Anche l'insolita comitiva che compare all'inizio del libro, in marcia verso una sconosciuta località balcanica, sembra rispondere a questa esigenza. Scomparire per cercare pace, per scansare il peggio. Del resto cosa può fare un padre con un figlio condannato da una malattia senza speranza? Tanto più che il mondo intero sembra barcollare sul ciglio del precipizio, in quel giugno del 1938.
Forse la risposta, se esiste, si potrà trovare solo puntando al sud: verso il mare e poi verso un improbabile hotel nell'entroterra, mentre a Parigi stanno per cominciare i Mondiali di calcio.
Non conoscevo Miljenko Jergović, scrittore di Sarajevo che verrebbe da definire di culto, malgrado in Italia sia ancora poco conosciuto e finora pressoché introvabile.

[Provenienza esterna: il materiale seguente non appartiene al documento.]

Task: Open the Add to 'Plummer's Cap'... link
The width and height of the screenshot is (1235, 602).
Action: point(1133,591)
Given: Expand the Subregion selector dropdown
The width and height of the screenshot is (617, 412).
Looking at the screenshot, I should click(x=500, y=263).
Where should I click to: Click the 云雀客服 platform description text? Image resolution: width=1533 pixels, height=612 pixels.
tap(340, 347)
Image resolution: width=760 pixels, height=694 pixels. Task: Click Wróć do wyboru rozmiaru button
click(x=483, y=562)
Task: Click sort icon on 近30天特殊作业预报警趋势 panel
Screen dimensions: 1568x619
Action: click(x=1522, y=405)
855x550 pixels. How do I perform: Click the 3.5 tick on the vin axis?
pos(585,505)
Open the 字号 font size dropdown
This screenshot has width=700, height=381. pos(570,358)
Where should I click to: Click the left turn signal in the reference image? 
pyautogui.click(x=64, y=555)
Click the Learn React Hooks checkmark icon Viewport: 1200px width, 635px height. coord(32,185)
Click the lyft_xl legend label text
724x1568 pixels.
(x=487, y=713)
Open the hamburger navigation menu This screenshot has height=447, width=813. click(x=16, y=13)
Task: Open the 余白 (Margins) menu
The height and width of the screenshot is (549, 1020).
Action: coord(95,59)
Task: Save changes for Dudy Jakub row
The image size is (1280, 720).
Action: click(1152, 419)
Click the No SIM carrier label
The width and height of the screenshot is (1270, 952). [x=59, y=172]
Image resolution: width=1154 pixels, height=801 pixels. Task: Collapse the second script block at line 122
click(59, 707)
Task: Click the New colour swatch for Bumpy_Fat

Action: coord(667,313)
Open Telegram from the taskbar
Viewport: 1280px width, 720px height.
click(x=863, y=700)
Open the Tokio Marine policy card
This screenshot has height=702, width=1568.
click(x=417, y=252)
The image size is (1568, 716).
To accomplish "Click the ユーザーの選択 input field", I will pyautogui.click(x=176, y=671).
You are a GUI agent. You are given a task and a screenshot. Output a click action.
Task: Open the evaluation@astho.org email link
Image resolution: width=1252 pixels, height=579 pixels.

Meno male che ci ha pensato Bottega Errante, editore friulano bravoa splancarci diverse finestre sulla letteratura balcanica, con un libro, Radio Wilimowski, allo steso tempo intenso e spiazzante.
Wilimowski, anzi, Ernest Wilimowski è una leggenda del calcio polacco, perché a Parigi riuscì a segnare quattro gol al Brasile -e mai nessuno è arrivato a tanto in una gara ufficiale. Polacco, ma anche tedesco: uomo della Slesia, per l'esattezza, prima che i successivi eventi recidano legami e identità, sospingendo per una volta per tutte a un'appartenenza piuttosto che all'altra.
E chissà che cosa succederà di questo padre - un professore in pensione di Cracovia - chissà quanto tempo ancora resterà da vivere a suo figlio David.
Nel frattempo c'è questa partita che pare ancora più vera ascoltata alla radio che seguita con la batteria di telecamere di oggio. C'è la magia delle parole dello speaker e c'è la sensazione di un'impresa irripetibile. E dopo, dopo c'è anche la sconfitta, come quasi sempre capita: ma intanto si può ancopra sognare, in questo angolo sperduto di mondo. E respirare gli odori dell'Adriatico, abbandonarsi al vento.